1. 前言
2. kubelet_internal_checkpoint
{
"Data": {
"PodDeviceEntries": [
{
"PodUID": "pod1",
"ContainerName": "con1",
"ResourceName": "domain1.com/resource1",
"DeviceIDs": [
"dev1",
"dev2"
],
"AllocResp": "Eh0KDC9ob21lL3IxbGliMRILL3Vzci9yMWxpYjEYARofCgsvZGV2L3IxZGV2MRILL2Rldi9yMWRldjEaA21ydxofCgsvZGV2L3IxZGV2MhILL2Rldi9yMWRldjIaA21ydw=="
},
{
"PodUID": "pod2",
"ContainerName": "con1",
"ResourceName": "domain1.com/resource1",
"DeviceIDs": [
"dev4"
],
"AllocResp": "Eh0KDC9ob21lL3IxbGliMRILL3Vzci9yMWxpYjEYARofCgsvZGV2L3IxZGV2NBILL2Rldi9yMWRldjQaA21ydw=="
}
],
"RegisteredDevices": {
"domain1.com/resource1": [
"dev5",
"dev1",
"dev2",
"dev3",
"dev4"
],
"domain2.com/resource2": [
"dev1",
"dev2"
]
}
},
"Checksum": 3854436589
}
// pkg/kubelet/cm/devicemanager/checkpoint/checkpoint.go
type PodDevicesEntry struct {
PodUID string
ContainerName string
ResourceName string
DeviceIDs []string
AllocResp []byte
}
type checkpointData struct {
PodDeviceEntries []PodDevicesEntry
RegisteredDevices map[string][]string
}
type Data struct {
Data checkpointData
Checksum checksum.Checksum
}
// pkg/kubelet/cm/devicemanager/checkpoint/checkpoint.go
type DeviceManagerCheckpoint interface {
checkpointmanager.Checkpoint
GetData() ([]PodDevicesEntry, map[string][]string)
}
func (cp *Data) MarshalCheckpoint() ([]byte, error) {
cp.Checksum = checksum.New(cp.Data)
return json.Marshal(*cp)
}
func (cp *Data) UnmarshalCheckpoint(blob []byte) error {
return json.Unmarshal(blob, cp)
}
func (cp *Data) VerifyChecksum() error {
return cp.Checksum.Verify(cp.Data)
}
func (cp *Data) GetData() ([]PodDevicesEntry, map[string][]string) {
return cp.Data.PodDeviceEntries, cp.Data.RegisteredDevices
}
3. 结构
type deviceAllocateInfo struct {
// deviceIds contains device Ids allocated to this container for the given resourceName.
deviceIds sets.String
// allocResp contains cached rpc AllocateResponse.

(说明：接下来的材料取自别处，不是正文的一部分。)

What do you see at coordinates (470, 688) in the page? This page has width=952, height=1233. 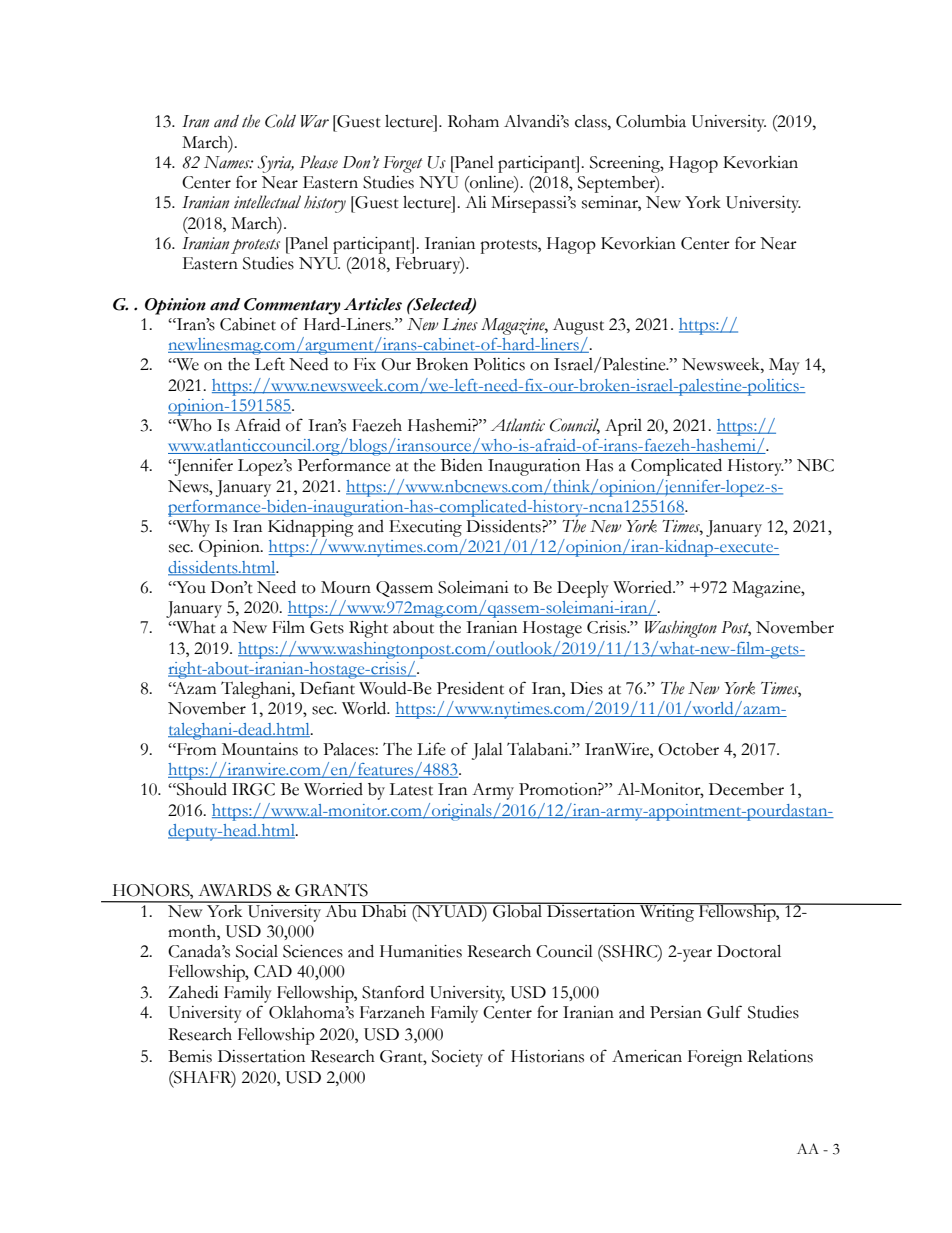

allocResp *pluginapi.ContainerAllocateResponse
}
type resourceAllocateInfo map[string]deviceAllocateInfo // Keyed by resourceName.
type containerDevices map[string]resourceAllocateInfo // Keyed by containerName.
type podDevices map[string]containerDevices // Keyed by podUID.
4. 方法
insert, delete, pods, get
// 存入 重复的的会覆盖
func (pdev podDevices) insert(podUID, contName, resource string, devices sets.String, resp *pluginapi.ContainerAllocateResponse) {
if _, podExists := pdev[podUID]; !podExists {
pdev[podUID] = make(containerDevices)
}
if _, contExists := pdev[podUID][contName]; !contExists {
pdev[podUID][contName] = make(resourceAllocateInfo)
}
pdev[podUID][contName][resource] = deviceAllocateInfo{
deviceIds: devices,
allocResp: resp,
}
}
// 删除
func (pdev podDevices) delete(pods []string) {
for _, uid := range pods {
delete(pdev, uid)
}
}
get操作
// 返回podUID-containerName-resoureName使用的设备
func (pdev podDevices) containerDevices(podUID, contName, resource string) sets.String {
if _, podExists := pdev[podUID]; !podExists {
return nil
}
if _, contExists := pdev[podUID][contName]; !contExists {
return nil
}
devs, resourceExists := pdev[podUID][contName][resource]
if !resourceExists {
return nil
}
return devs.deviceIds
}
// 返回所有的pods
func (pdev podDevices) pods() sets.String {
ret := sets.NewString()
for k := range pdev {
ret.Insert(k)
}
return ret
}
//返回所有使用的设备 根据resourceName来区分(不区分pod,container)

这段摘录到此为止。